The third kind of catch is a little bit trickier to calculate. By substituting 10(m1) in for (m2) though, it can be derived. The equation for kinetic energy is KE=.5mv^2. If the KE is equal, then the statement (m1)(v1)^2=(m2)(v2)^2 should be true. Since 10m1=m2, it can be further derived that .1(v1)^2=(v2)^2. So V2=sqrt(.1*(v1)^2). This is greater than the second method(since sqrt(.1)>.1), but less than the first. So the order is 2, 3 then finally 1. 
physics 
Cyberian.pk,
Think about that answer.
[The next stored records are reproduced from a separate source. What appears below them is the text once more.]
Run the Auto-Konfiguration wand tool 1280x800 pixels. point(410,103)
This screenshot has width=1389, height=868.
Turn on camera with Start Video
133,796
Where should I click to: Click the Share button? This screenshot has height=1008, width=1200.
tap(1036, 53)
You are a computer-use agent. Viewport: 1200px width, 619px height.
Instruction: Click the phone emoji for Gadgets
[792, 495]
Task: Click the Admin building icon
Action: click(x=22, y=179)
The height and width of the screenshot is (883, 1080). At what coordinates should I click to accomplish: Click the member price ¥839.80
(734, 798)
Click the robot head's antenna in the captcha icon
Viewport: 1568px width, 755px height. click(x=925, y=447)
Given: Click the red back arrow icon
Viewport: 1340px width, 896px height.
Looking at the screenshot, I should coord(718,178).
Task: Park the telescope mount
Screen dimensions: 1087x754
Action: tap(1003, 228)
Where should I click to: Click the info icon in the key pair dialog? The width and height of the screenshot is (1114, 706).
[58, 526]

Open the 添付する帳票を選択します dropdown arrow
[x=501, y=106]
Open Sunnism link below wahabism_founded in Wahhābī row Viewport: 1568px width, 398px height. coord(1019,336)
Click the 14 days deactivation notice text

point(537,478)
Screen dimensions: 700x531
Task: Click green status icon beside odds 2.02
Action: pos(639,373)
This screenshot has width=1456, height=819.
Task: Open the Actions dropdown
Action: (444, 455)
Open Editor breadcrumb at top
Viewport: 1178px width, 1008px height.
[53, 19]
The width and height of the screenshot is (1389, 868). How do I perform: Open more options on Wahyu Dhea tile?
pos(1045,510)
If you catch something 10 times heavier going at the same speed, it's kinetic energy and its momentum are both going to be multiplied by 10. So given that you have a choice between the same momentum, the same kinetic energy, or 10 times as much momentum and kinetic energy, I'd say the choice "a" is by far the worst option. In order to keep the same momentum and kinetic energy for the heavier ball, it's speed would have to be reduced, so b and c would make much more sense.